Put down the pipe and hand it to your travel mates.  Those prices are nogood=you are looking to far out....relax.  Your travel dates are during low season and your prices should reflect that.

----------


## Cands

Looks like the price gets bumped up because we want to do an overnight flight and take an early morning flight the day we arrive in JA. This flight will get us into Mobay at 9:50 am. If we fly the day of our resort reservations we would arrive in Mobay at 11:40 am. Going home I like to leave no earlier than 2:00 pm. 

I did find an AA flight that is $1220 coach for 2 round trip. Not the overnight flight I wanted to try. That flight is $1470 coach for 2. 

I guess it boils down to how much is a couple extra hours worth to us. I'll probably just end up booking the cheap (I should say "cheaper") flight leaving ORD the day of our resort reservations and just forget about the overnight plan - sounded good in the beginning.................

Thanks everyone!!!!

----------


## Cands

Ha ha Eco! No pipe here! I'm gonna wait a little bit. Just used to being booked already and watching the prices go up!

----------


## SandT CHI

Check out AirTran out of Midway also.  Midway is a much easier airport to go thru...

----------


## Eco

Cands, I like to book 30-60 days out....some people fine tune that even more...a link posted here or on facebook from Ja travelers http://www.huffingtonpost.com/2014/0...n_4875266.html  the link says 54 days and if that was true now the airlines will screw with that day..

As a wild guess I could pay $350pp so $700 for two or under roundtrip from Providence or Boston to Mobay in July.....can't image it could be more for you since we would have the same Atlanta or FL connections.

----------


## SandT CHI

I have found its almsot the same price to fly non-stop.  Kind of no brainer at that point.  I went mid-July in '11 and paid about 400 each ticket.  I would definitely wait and be more flexible with times.  The money you save can buy you a couple more days stay!!!

----------


## Cands

Problem is that our dates are set.
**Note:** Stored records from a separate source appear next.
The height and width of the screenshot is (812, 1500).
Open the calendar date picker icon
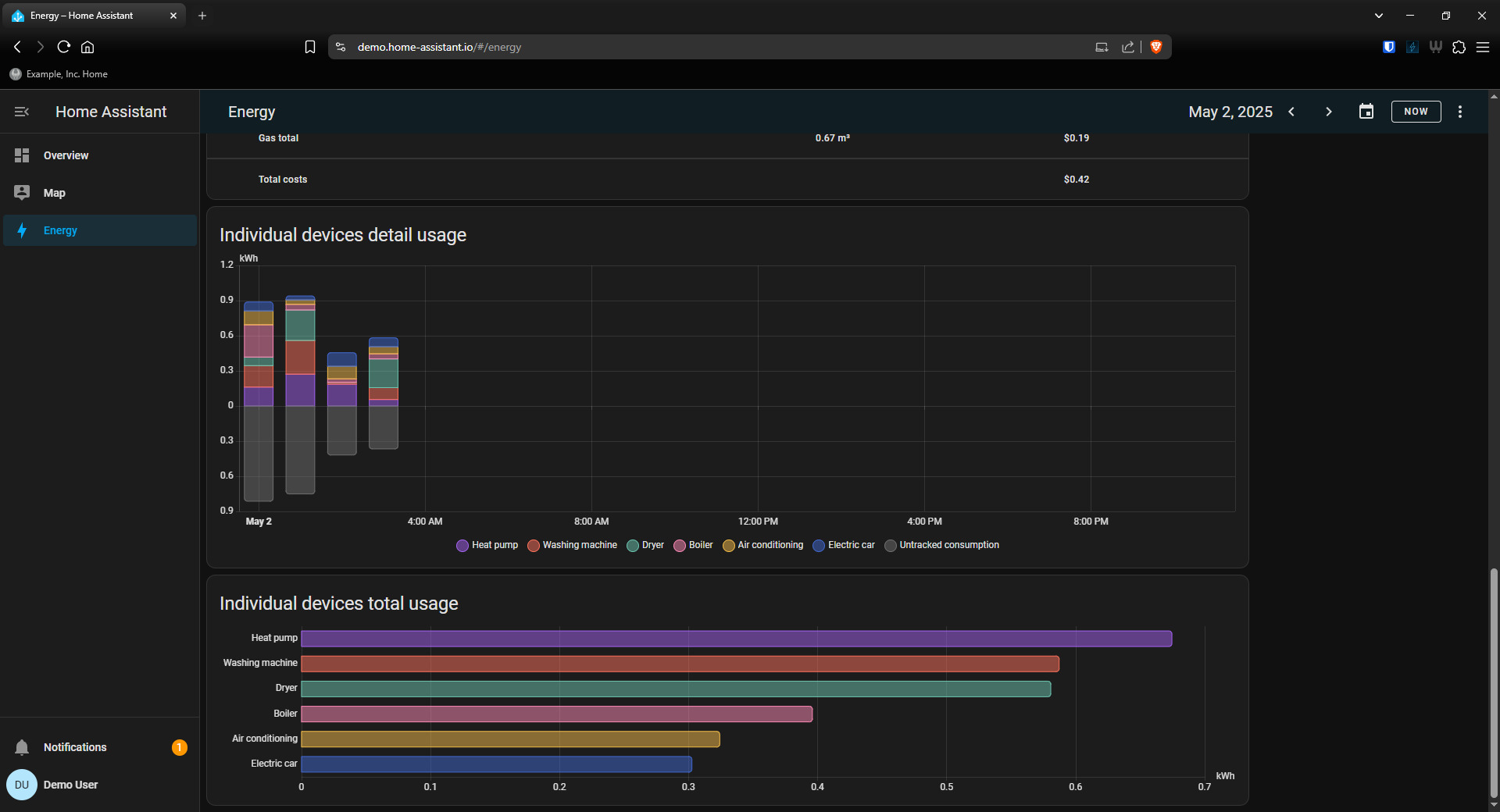pyautogui.click(x=1366, y=112)
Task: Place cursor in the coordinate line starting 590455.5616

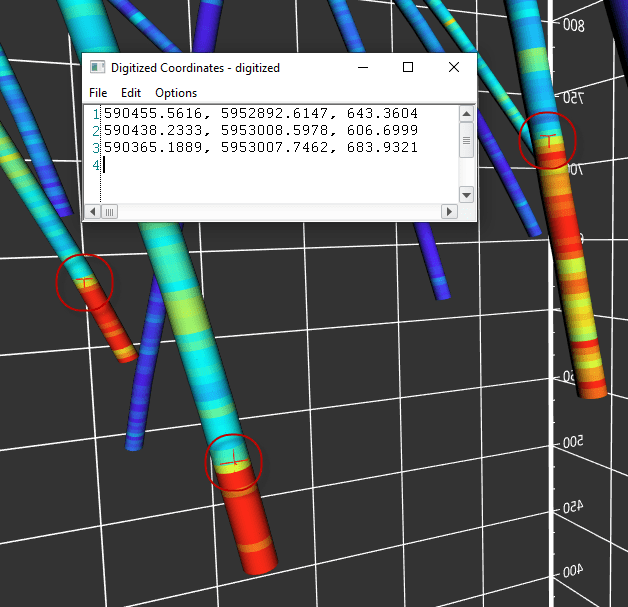Action: click(x=260, y=114)
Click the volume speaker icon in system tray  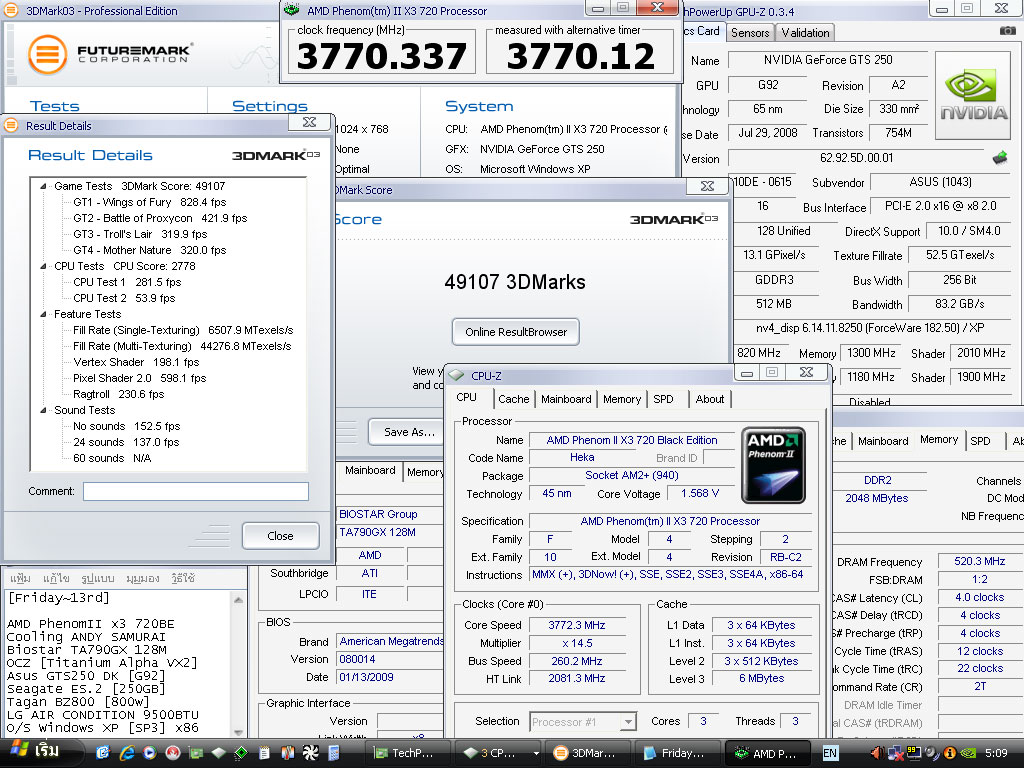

Won't be changing them. The AirTran flight gets into Mobay at 1:40 pm. Later than I would like to arrive on my first day. I will admit that I will pay a little extra to get into Mobay before noon! Waiting to book just kills me!!!!!!!!!!!!

----------


## Yesihunt2

I miss the days that you could get a flight out of O'hare for $250 RT.....then it was worth driving 8 hours to chicago.....

----------


## Barb111

Eco, I also fly out of PVD and watching rates, I have never seen anything below $500pp. $350 would be great! Any specific airline? We like to use US Air miles wise.

----------


## DConkle

This is eye opening. My husband and I will will be seeking flights for the 2015 spring season after using the last of our travel miles for this coming April. We will be traveling from northern CA.

----------


## Angel

DConkle you fly from SFO? Just keep an eye on the flights also depends on airline and when you fly. Also when you go in spring.

----------


## DConkle

Thanks Angel,normally we would fly out of Sacramento. We will take all the input we can get when we need to book our flights next spring.

----------


## Angel

Oh well do you sign up for airfare alerts? I will have to check out if airfares are about the same from SFO and Sacramento just curious. Obviously Sacramento is closer for you. Well when you go have fun.

----------


## Yvonne

> Your travel dates are during low season and your prices should reflect that.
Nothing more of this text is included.